Anything that contradicts SAN scripture is heresy.
Oracle database machine has been described as hardware optimized for Oracle database.
In fact the true mission is to take the SAN admin out of the loop.
I think HP offered appliance oriented systems for SQL Server in 2012?,
but they only system option was the DL980? which is severely narrow market segment.
There needs to be DL380 and 580 options as well.
A SAN is simply a computer system that resides between storage elements and hosts (storage clients)
providing volumes (similar to any other client-server application).
One practical feature is that the SAN can provide protection against single component failure.
I have no objection to this concept, nor to the fact that the SAN vendor
wants to sell hardware at a list price of 10X markup to cost.
Strangely, it seems that people want to buy expensive stuff (just look around outside of IT).
Consider that an organization might spend anywhere from tens of millions to a few billion dollars to develop the main database application.
It does not seem right (to a high level executive) to put such an application on a $100K server plus $200K storage when there are $1M servers and $6M storage systems available.
Never mind whatever might be the consequential differences between them.
Or the fact that there are supreme technical challenges in scaling on (hard) NUMA,
and oh yeah, the chief architects have never heard of NUMA.
The point here is that people will buy very expensive SAN systems without technical understanding or justification.
There is a perfectly sound business justification.
What the client needs is a system supported by deep experts.
Not some rookie field engineer who incorrectly chooses to replace the memory board with no uncorrected errors before then board with uncorrected errors.
My observation is that the SAN Vendors feels a need to have technical justification for selling a storage system with extraordinarily high marks.
So the vendors creates reasons.
(Technical justification created for marketing requirements tend to have serious logical flaws, but a creative marketing professional is not easily deterred).
It follows on pretending that these technical justifications are valid,
then the "best" practices for employing a SAN should be blah, blah, as derived from the underlying reason.
Do I need to explain the consequences of implementing practices built on a lie?

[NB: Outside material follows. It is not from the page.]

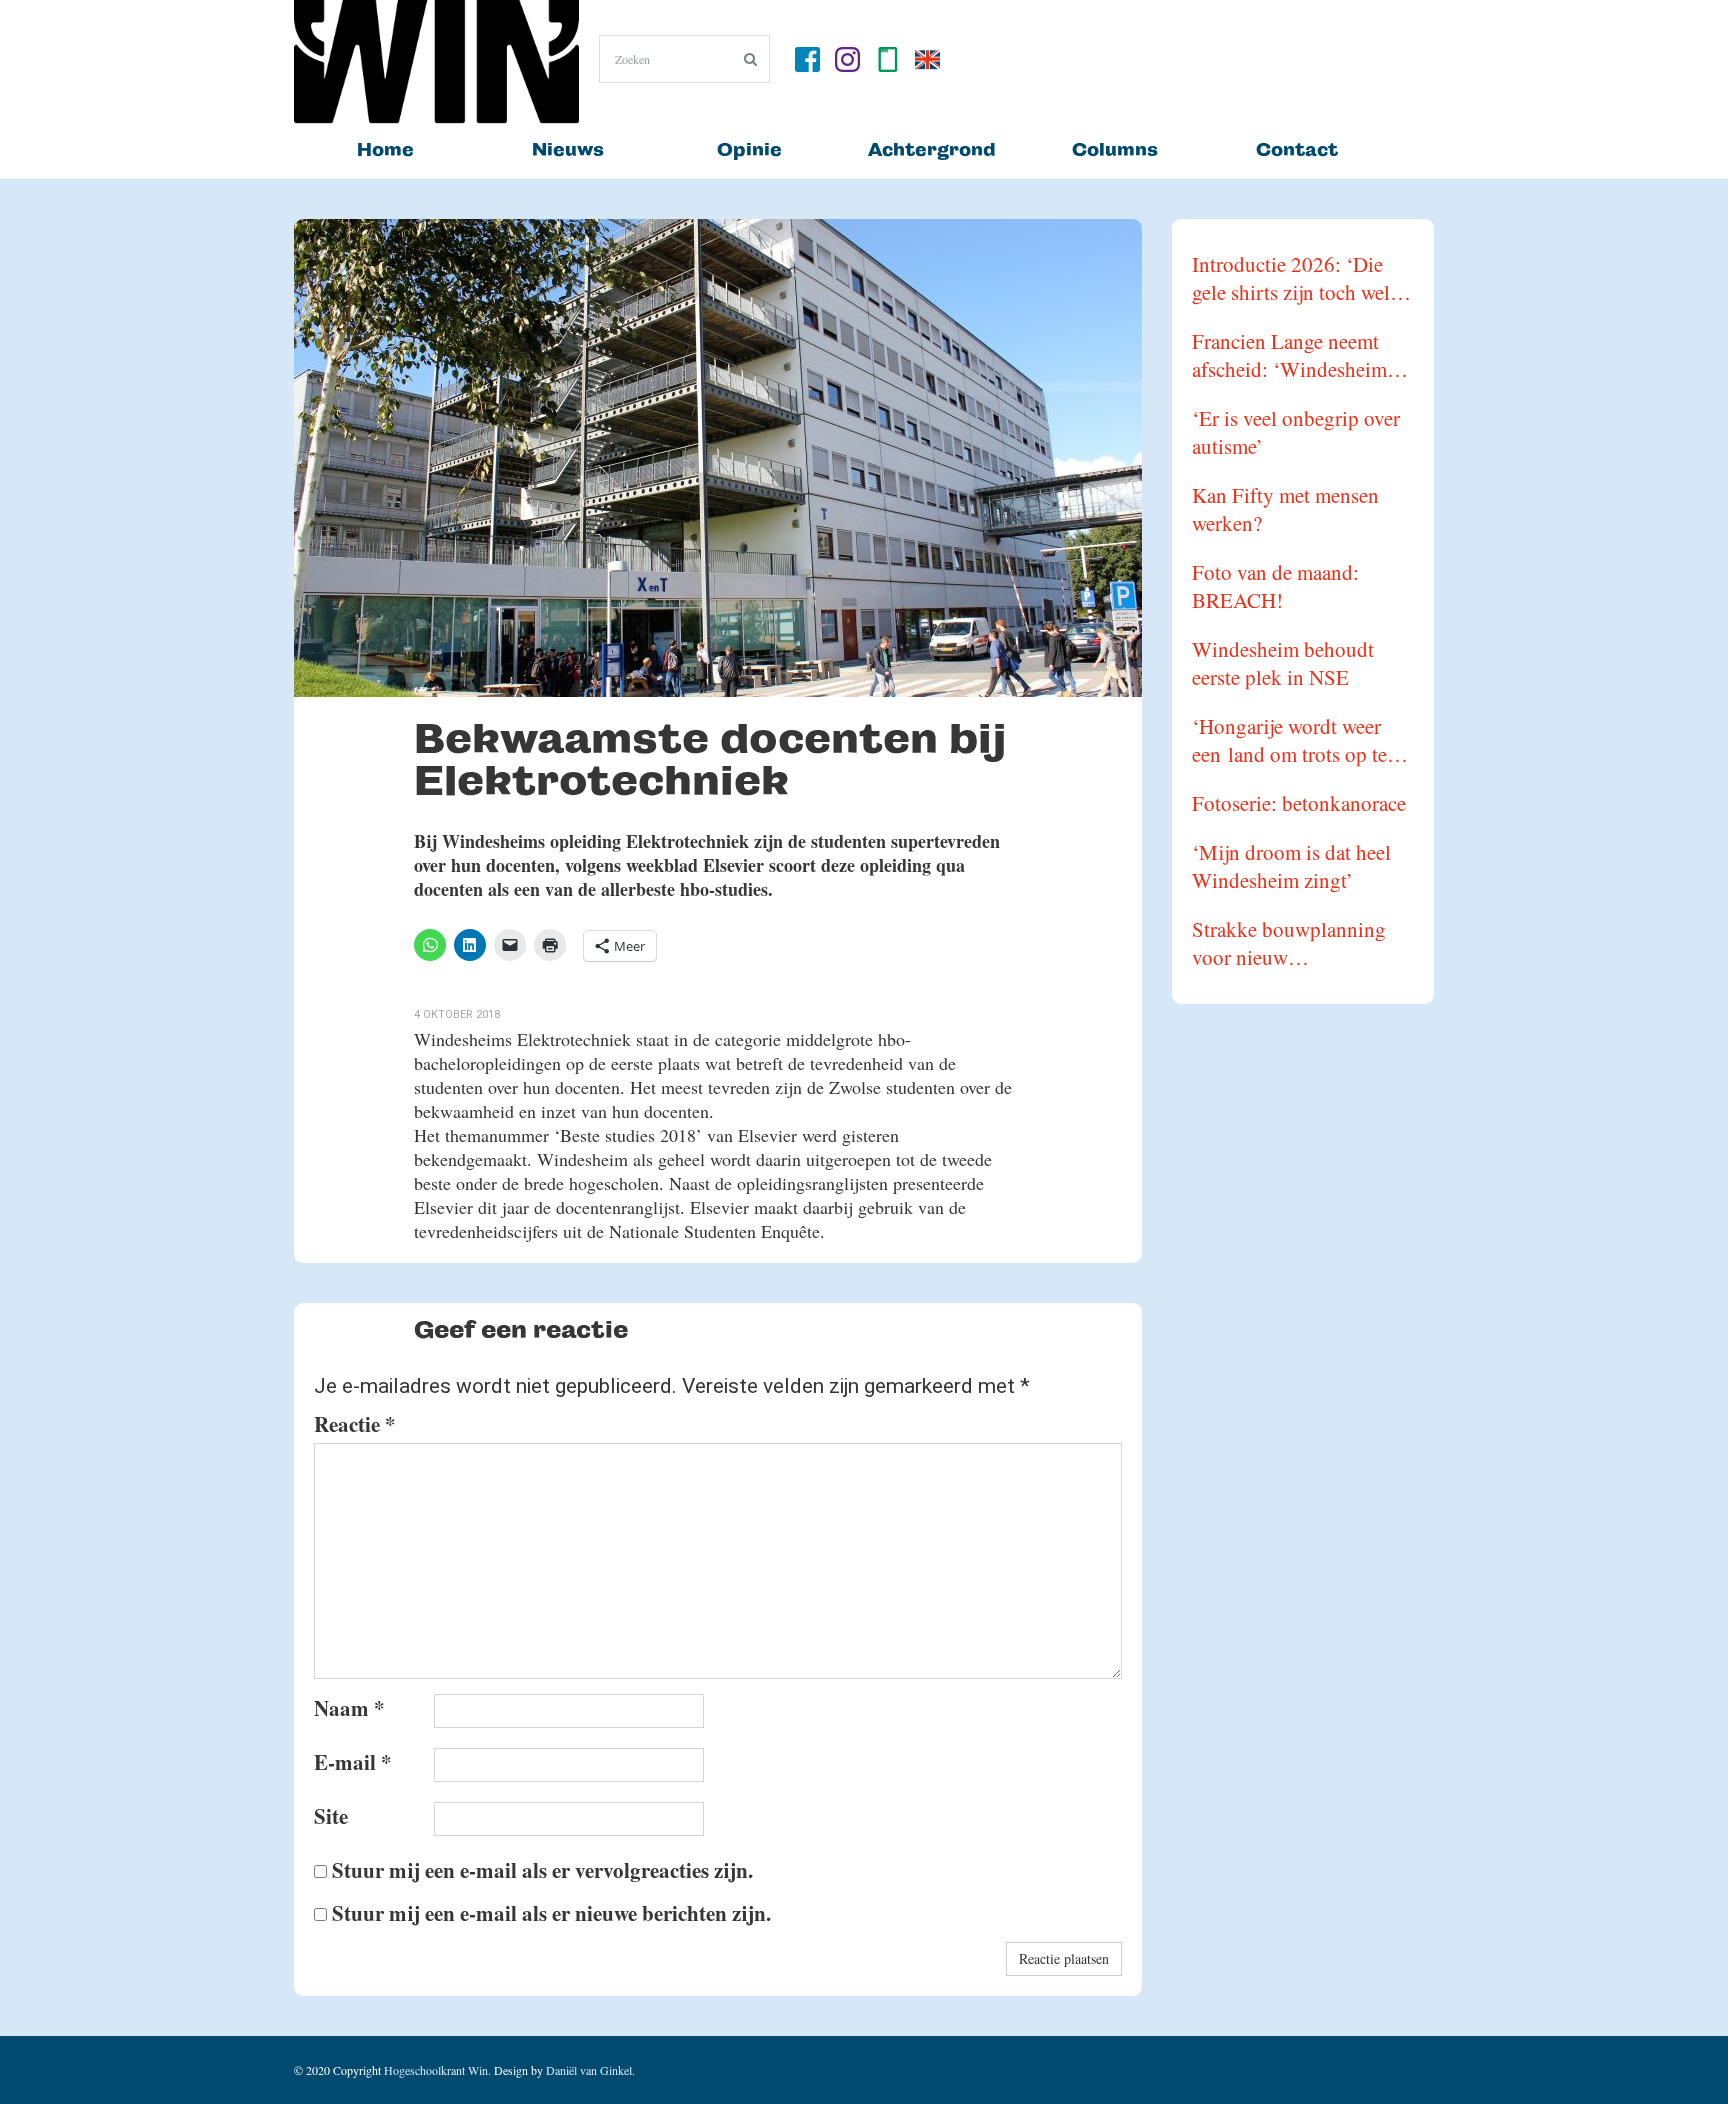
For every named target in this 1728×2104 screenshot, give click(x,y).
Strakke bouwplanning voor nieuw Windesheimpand (1289, 943)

I will add that there is an absolutely critical value-add that the storage system vendor must provide
that alone justifies very expensive pricing.
This is integration testing, verifying that the complex system with very many components work well together.

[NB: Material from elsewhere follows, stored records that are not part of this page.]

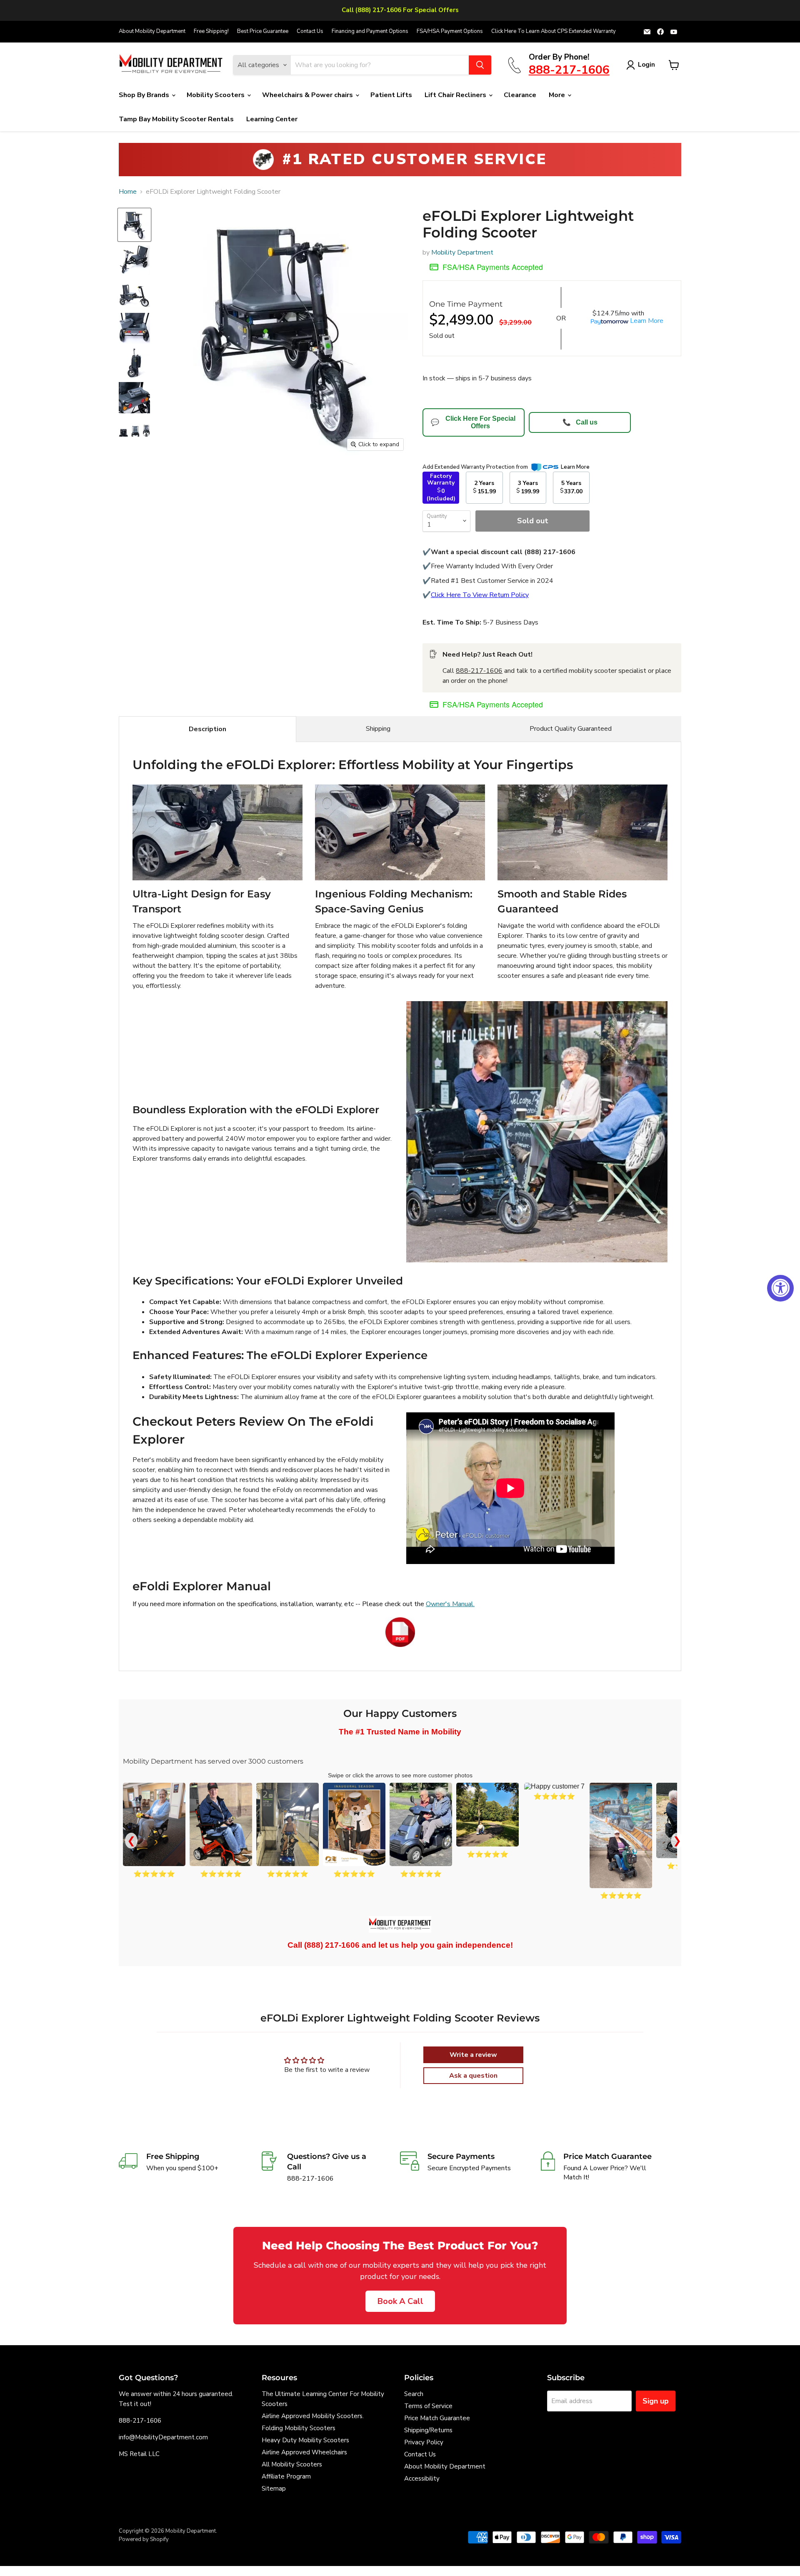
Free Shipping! (211, 31)
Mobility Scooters (216, 95)
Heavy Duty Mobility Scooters (305, 2440)
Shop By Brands (145, 95)
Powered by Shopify (144, 2539)
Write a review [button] (473, 2054)
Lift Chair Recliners (456, 95)
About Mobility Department (152, 31)
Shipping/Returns (428, 2430)
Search (413, 2394)
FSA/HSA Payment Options (450, 31)
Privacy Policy (423, 2442)
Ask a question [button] (473, 2075)
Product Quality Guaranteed (571, 728)
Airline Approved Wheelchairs (304, 2452)
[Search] (480, 65)
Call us (580, 422)
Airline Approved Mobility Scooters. (313, 2416)
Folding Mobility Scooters (298, 2428)
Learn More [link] (575, 467)
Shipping (378, 728)
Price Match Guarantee (437, 2418)
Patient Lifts (391, 95)
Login (646, 64)
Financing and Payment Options (370, 31)
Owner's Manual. (450, 1604)
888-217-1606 (479, 670)
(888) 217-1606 (332, 1945)
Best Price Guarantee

The hard disk vendors are generally good at validating that their products works to specification in desktop and workstation configuration with 1 or even a few drives.
Ensuring a storage system with several controllers, thousands of HDD, dual-controllers etc., is vastly more complicated.
This is a valid reason.
Building practices on a valid reason has benefits.
In a large environment, there might be hundreds or thousands of servers, database instances, SQL Server or other.
Managing very many systems and databases economically requires a high degree of automation,
usually implemented with standard configurations.
However, there are some databases that are critical either in being required for day to day operations and possibly providing a competitive advantage over other options.
One indicator of this is that there are DBAs and developers dedicated to a specific application.
In this case, the argument that customization of storage configuration is not feasible because of the other responsibilities on the SAN team is total BS.